Rewrite the items below with "network validation" swapped for "network diagnostics" and everything else kept the same. Omit the pictures from your version.

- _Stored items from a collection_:
━━━━━━

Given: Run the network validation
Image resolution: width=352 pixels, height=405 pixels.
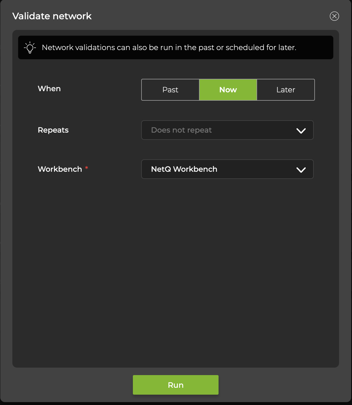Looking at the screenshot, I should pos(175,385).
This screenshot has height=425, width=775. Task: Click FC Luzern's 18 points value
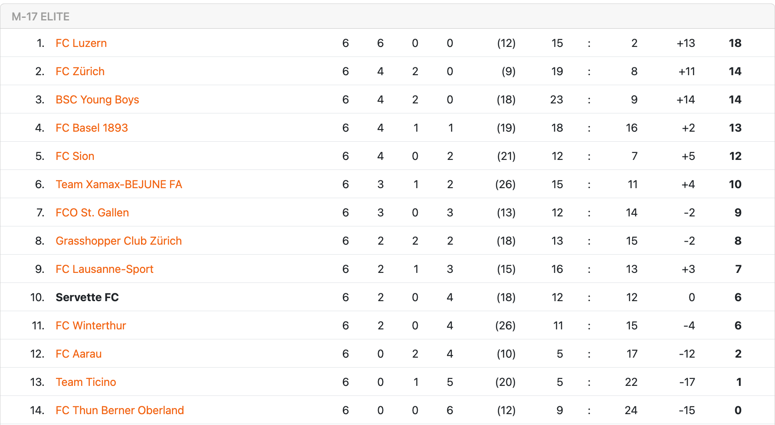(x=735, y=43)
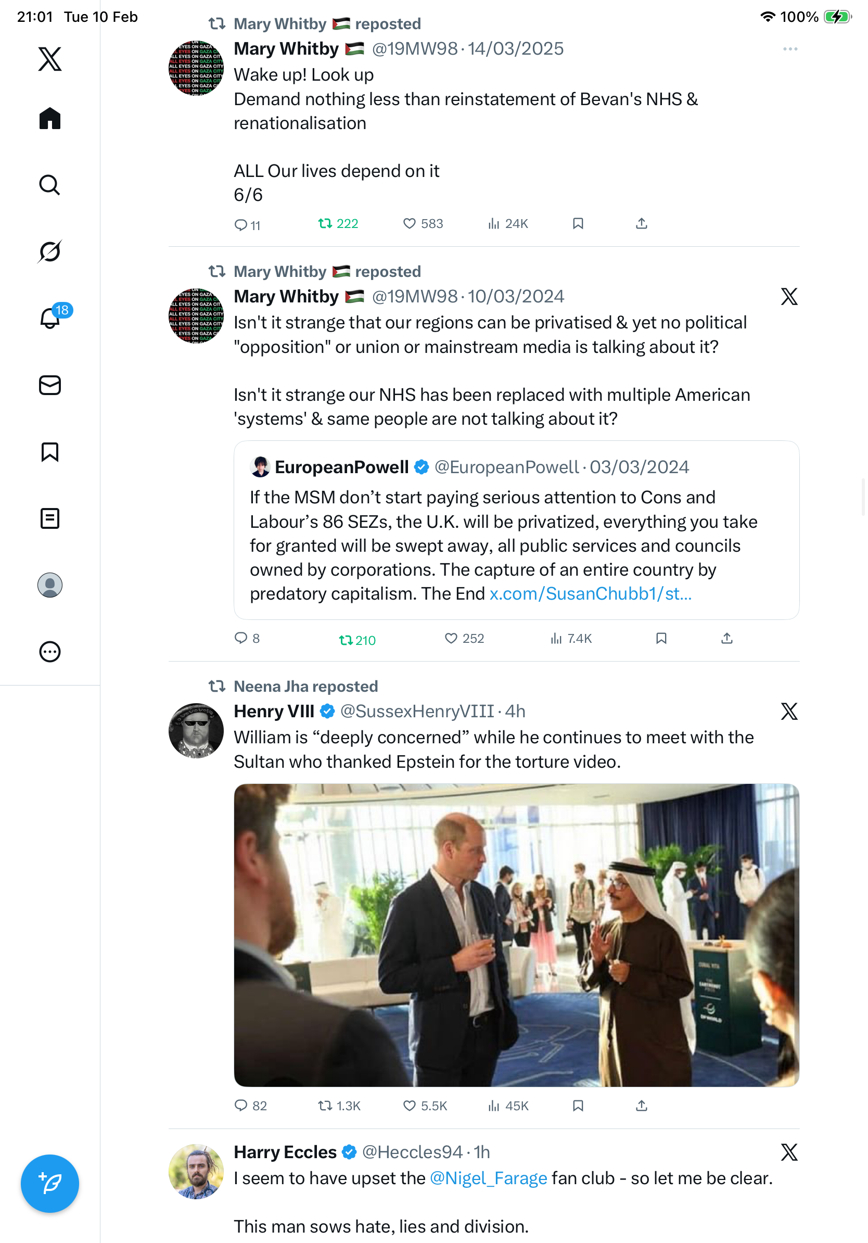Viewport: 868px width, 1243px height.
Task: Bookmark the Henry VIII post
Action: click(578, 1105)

━━━━━━

- _SOLUTION FOR THIS PROBLEM_:
Given: Run the network diagnostics
Image resolution: width=352 pixels, height=405 pixels.
Looking at the screenshot, I should pos(175,385).
This screenshot has height=425, width=775. Task: Click FC Luzern's 18 points value
(x=735, y=43)
Viewport: 868px width, 1243px height.
Task: Bookmark the Henry VIII post
Action: click(578, 1105)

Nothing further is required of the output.